You need to know who knows what by when. This needs to be negotiated ahead of time. People screw this up, even though it's really important and critical to success.

Planning

Planning is crucial to the success of any project.

First, start by clearly defining your goals. Then, make a plan to execute on them.

Note that it's important to have somewhat proper estimates with dates attached. When you're not tightly bound to a date, you can avoid a lot of stress, but it's really important to have dated milestones along the way to keep things on track.

Showing progress is important - and the key way to demonstrate impact.

Working

As a TL, you'll also be working with EMs and PMs on your project. Successful collaborations are necessary.

It's important to clarify roles: figure out upfront what you want to do, and what they want to do. Try not to step on each others' toes; communicate and play to everyone's strengths. You have other options - don't take away their opportunities for impact!

Try to focus the team towards the goal - create a successful environment for it. Make sure people on the team are happy, notice the subtle interactions as you work.

Follow through: make sure people are getting their work done. Holding people accountable helps them get work done (some more than others); figuring out the right cadence for updates for each person is important.
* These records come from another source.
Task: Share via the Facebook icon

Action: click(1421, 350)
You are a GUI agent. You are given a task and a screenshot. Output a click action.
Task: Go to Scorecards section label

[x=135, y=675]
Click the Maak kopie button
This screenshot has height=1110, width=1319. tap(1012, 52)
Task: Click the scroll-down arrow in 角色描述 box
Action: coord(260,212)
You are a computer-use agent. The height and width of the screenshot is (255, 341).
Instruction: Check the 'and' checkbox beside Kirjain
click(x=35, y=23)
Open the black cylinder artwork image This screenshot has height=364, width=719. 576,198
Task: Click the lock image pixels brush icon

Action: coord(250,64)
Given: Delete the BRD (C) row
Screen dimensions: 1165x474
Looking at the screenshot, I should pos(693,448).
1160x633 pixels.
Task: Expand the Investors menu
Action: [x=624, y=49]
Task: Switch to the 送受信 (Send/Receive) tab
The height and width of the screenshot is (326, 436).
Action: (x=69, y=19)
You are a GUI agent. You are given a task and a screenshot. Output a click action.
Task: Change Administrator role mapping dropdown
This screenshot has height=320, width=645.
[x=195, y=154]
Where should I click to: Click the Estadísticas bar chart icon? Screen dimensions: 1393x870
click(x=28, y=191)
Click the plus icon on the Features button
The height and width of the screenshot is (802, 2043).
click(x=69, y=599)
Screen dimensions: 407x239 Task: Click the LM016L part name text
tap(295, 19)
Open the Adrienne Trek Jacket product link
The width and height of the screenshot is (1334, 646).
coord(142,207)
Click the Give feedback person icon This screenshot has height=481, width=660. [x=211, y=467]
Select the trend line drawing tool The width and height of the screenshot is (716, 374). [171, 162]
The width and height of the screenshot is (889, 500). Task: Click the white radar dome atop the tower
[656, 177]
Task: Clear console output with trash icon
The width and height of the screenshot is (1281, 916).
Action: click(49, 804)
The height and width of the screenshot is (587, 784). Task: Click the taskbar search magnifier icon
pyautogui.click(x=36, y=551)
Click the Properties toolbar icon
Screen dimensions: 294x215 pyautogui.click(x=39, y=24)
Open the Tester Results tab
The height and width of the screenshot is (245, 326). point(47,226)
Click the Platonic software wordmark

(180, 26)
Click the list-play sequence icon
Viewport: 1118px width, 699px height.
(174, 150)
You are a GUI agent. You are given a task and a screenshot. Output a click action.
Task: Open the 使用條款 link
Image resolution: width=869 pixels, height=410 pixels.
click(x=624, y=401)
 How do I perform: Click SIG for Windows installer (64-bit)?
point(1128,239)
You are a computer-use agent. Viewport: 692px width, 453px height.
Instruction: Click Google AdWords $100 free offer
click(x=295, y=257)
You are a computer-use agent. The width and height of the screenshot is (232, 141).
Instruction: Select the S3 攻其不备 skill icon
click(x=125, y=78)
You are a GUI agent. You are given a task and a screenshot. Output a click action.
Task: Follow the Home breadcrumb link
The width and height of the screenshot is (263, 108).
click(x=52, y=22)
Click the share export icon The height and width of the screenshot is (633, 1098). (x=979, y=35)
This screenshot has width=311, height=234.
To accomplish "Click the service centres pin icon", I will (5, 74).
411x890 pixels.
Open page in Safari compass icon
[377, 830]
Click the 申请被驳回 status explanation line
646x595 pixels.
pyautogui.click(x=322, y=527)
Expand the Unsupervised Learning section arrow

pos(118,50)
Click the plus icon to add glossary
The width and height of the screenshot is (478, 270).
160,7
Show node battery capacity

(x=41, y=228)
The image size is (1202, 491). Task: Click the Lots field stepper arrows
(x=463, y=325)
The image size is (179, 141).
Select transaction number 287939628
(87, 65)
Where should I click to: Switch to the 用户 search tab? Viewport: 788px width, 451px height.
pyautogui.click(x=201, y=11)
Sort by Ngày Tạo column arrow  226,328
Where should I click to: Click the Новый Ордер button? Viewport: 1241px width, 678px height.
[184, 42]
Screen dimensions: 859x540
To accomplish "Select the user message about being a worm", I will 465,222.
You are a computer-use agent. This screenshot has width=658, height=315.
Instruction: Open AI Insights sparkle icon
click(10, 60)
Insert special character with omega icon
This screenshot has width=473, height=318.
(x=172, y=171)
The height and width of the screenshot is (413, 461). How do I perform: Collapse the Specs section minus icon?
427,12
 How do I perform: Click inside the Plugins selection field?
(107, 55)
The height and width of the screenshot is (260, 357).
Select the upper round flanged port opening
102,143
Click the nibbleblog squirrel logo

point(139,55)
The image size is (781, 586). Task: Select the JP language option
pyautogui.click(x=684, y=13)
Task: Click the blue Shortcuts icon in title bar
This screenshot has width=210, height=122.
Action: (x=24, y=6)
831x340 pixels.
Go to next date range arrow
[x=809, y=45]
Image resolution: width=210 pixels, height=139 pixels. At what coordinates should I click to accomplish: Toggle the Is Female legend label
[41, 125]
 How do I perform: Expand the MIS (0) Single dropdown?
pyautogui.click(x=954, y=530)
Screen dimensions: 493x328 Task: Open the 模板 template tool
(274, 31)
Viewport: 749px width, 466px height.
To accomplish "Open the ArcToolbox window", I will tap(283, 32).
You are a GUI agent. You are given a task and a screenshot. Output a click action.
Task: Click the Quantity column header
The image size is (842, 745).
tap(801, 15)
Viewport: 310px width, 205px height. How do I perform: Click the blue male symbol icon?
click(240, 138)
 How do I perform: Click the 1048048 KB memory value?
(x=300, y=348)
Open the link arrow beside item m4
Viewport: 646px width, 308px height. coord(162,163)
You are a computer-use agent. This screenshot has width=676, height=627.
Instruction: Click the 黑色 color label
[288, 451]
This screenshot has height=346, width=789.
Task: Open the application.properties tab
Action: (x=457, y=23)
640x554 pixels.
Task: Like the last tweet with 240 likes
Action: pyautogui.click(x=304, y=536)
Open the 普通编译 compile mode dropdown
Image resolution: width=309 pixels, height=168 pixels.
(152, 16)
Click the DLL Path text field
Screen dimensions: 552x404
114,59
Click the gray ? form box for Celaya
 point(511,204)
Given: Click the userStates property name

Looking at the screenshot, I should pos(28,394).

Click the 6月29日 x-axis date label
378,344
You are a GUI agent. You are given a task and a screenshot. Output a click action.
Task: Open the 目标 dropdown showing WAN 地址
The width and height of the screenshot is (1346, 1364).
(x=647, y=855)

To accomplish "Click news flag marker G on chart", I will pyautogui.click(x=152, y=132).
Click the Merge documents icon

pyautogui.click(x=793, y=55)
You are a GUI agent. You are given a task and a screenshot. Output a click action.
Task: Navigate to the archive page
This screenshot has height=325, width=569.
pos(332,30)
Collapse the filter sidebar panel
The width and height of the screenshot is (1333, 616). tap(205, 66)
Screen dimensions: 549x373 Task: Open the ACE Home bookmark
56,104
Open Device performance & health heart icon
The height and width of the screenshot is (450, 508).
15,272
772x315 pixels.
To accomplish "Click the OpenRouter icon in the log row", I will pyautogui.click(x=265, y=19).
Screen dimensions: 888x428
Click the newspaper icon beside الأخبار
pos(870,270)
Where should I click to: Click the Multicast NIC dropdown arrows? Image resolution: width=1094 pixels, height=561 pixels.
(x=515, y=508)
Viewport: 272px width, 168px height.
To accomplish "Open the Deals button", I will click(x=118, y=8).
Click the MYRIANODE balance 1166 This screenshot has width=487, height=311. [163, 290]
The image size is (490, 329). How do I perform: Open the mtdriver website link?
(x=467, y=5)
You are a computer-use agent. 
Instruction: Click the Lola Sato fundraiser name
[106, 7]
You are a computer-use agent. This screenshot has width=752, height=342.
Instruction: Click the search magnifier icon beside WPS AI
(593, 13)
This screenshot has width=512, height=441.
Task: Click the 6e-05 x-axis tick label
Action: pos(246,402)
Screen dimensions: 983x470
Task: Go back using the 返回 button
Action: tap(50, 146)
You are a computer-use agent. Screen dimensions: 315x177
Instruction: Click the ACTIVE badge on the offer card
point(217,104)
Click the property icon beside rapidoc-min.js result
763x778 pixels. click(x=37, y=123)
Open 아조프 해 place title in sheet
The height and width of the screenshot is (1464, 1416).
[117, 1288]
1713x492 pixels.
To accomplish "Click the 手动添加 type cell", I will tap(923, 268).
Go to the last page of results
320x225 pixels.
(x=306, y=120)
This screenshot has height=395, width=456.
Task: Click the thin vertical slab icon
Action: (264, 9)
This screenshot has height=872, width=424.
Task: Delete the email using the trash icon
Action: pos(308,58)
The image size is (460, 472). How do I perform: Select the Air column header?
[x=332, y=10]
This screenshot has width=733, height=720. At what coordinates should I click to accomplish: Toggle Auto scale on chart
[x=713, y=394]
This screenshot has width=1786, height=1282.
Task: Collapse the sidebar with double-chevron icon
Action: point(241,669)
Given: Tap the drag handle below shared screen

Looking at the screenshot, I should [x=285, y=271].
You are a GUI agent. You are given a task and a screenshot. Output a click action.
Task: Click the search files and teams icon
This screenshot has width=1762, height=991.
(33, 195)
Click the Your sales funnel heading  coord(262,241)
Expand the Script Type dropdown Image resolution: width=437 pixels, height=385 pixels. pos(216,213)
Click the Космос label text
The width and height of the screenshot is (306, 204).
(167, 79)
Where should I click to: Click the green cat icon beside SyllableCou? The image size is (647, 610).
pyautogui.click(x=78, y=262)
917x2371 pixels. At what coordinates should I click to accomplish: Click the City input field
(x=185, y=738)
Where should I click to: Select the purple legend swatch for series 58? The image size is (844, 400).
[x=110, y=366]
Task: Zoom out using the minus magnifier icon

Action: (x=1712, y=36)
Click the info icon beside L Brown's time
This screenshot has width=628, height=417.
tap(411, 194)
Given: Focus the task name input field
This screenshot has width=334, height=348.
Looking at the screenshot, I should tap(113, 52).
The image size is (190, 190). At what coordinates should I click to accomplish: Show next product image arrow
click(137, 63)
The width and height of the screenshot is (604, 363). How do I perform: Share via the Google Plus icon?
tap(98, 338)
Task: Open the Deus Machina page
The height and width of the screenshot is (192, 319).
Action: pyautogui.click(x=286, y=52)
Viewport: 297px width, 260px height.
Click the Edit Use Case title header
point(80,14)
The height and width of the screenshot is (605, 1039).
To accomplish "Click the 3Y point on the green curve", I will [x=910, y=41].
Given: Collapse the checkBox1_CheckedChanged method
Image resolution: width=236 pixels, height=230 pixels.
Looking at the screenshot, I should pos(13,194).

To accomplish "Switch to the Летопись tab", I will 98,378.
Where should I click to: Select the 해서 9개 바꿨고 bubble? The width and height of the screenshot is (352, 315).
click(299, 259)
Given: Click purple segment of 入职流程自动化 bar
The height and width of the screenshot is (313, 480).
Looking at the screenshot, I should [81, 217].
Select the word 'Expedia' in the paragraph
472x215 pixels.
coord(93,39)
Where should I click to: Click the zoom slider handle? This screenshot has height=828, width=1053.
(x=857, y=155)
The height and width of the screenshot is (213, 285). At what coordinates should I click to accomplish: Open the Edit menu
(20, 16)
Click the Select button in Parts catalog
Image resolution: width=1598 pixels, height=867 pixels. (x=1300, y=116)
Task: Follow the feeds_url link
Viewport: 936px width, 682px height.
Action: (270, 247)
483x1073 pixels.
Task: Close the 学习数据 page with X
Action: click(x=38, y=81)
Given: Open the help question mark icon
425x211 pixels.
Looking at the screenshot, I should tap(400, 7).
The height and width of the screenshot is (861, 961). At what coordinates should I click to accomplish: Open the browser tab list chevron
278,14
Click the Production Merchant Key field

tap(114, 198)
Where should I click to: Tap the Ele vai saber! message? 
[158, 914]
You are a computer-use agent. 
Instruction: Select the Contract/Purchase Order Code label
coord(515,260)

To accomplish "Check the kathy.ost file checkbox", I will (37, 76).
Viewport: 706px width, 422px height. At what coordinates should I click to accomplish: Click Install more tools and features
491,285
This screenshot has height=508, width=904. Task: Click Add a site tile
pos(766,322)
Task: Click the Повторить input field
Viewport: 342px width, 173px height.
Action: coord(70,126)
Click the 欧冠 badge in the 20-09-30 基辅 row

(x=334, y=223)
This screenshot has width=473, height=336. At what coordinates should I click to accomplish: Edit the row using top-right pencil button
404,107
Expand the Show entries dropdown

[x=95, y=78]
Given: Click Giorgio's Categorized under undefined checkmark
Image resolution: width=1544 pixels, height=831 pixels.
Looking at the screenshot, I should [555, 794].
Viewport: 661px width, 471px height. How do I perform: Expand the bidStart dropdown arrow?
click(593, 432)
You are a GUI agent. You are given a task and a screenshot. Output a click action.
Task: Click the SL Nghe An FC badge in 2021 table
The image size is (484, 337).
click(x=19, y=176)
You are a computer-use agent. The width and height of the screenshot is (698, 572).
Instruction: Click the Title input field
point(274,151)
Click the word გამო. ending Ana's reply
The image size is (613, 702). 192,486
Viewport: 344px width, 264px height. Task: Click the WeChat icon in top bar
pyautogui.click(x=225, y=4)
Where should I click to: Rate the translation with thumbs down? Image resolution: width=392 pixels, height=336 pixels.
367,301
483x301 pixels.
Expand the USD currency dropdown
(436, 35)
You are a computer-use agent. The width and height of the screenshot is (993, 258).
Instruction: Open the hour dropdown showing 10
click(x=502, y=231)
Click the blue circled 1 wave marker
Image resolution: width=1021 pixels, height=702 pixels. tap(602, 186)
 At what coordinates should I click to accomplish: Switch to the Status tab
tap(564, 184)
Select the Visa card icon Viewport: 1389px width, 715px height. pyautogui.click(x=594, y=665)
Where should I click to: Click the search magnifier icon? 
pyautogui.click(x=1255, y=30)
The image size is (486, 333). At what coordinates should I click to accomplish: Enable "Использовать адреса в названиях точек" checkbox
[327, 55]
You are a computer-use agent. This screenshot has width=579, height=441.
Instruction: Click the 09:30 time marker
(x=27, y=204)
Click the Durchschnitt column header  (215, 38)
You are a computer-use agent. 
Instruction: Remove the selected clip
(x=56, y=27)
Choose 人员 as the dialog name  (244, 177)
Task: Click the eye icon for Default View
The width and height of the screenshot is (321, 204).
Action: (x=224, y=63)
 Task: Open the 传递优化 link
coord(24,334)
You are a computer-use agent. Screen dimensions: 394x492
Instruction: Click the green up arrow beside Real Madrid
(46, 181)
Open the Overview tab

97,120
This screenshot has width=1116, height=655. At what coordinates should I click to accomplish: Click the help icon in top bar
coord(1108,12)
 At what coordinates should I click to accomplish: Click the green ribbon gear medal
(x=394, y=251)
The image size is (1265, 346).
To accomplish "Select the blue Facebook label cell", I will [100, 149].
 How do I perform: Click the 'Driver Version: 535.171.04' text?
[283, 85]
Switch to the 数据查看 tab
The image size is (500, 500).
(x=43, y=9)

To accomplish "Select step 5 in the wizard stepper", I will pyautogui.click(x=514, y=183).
Handle problems and changes: Unforeseen issues will always come up. The only way to deal with problems 99% of the time is to budget extra time from the start.

Ending

We're generally pretty bad at this at Facebook (per the speaker, at that time)

At the end, ask yourself: have we hit our goals and dates?

People will not be happy nor stay without recognition. So, give people kudos, write thank yous, and celebrate (don't forget this!). This is important, and sets people up for the next project. People need a party. To keep expectations set properly, don't overdo this - reserve the large celebrations for big projects/goals 'worth' celebrating, and not for every little thing.

As a corollary, when something is going horribly, stop it upfront! Do a postmortem, figure out lessons learned, fix the problems and avoid the mistakes next time. Then move on to your next project. The most important thing here, though, is to do it in a blameless manner. Blame the system, the process, whatever - but never an individual or team.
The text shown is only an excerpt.